TODO: fill in more endeo/protobuf features
feature description | endeo | PSON | protobuf |
---|---|---|---|
reduced int bytes | :white_check_mark: | :white_check_mark: | :white_check_mark: |
replace strings | :white_check_mark: | :white_check_mark: | :x: |
configurable string learn | :white_check_mark: | :x: | :x: |
object definition | :white_check_mark: | :x: | :white_check_mark: |
object def avoids keys | :white_check_mark: | :x: | :x: |
1byte object IDs up to 249 | :white_check_mark: | :x: | :x: |
provides streaming | :white_check_mark: | :x: | :x: |
value choice array | :white_check_mark: | :x: | :white_check_mark: |
value choice any default | :white_check_mark: | :x: | :x: |
one-byte defaults | :white_check_mark: | :x: | :x: (?) |
generate classes | :x: | :x: | :white_check_mark: |
multiple languages | :x: | :x: | :white_check_mark: |
Instead of generating classes I prefer the way endeo's "object spec" can be applied to an object during encoding without the object being built/generated.

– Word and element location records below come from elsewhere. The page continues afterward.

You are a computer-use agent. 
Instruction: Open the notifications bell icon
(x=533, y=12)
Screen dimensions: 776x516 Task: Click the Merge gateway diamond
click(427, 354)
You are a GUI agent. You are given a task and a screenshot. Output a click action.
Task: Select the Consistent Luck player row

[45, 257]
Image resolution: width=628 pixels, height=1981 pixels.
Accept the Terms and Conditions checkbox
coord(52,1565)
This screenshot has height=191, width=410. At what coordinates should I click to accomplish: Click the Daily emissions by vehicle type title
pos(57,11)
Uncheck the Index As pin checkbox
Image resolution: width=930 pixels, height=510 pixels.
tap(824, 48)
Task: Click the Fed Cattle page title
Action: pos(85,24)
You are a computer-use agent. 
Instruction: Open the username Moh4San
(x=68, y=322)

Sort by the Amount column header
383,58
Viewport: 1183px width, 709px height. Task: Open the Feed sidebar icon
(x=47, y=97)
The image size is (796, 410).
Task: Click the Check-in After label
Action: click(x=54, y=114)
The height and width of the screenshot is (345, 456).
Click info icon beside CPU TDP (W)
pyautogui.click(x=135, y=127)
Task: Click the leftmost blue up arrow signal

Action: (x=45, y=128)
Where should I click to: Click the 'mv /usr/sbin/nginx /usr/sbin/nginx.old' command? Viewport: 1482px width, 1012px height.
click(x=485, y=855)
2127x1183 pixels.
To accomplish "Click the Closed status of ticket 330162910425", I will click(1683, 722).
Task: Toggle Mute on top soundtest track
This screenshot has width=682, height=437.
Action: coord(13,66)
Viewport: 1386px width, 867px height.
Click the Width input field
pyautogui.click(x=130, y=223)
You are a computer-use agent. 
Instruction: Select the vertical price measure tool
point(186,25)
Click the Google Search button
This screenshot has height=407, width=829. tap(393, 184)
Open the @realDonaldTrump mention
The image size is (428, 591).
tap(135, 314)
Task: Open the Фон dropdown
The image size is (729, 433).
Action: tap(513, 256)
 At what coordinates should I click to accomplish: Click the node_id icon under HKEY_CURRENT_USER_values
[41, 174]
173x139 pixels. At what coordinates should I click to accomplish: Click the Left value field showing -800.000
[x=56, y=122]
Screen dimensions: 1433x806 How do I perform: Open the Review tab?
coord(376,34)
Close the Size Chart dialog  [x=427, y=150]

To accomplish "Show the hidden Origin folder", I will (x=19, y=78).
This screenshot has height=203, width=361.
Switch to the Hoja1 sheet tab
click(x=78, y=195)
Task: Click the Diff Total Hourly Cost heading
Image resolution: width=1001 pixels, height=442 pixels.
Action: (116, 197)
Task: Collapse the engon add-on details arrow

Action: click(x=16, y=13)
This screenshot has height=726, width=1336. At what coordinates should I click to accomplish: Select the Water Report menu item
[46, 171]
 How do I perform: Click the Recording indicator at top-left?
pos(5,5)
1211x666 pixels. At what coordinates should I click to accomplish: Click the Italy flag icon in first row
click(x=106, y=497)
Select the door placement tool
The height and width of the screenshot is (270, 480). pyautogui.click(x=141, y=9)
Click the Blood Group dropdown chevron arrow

Hooking into a JS class is as easy as imprinting the spec on the prototype. In other languages I see endeo providing the serializer/deserializer implementation hooked into that languages object serialization support, or, working like it does in JS.
Also, it's going to be possible to generate classes from an endeo "object spec".
I plan to support multiple languages.
F2. Compression Table
TODO: do the compression shown in E3 with PSON and protobuf (via a .proto file) and show the bytes used by each.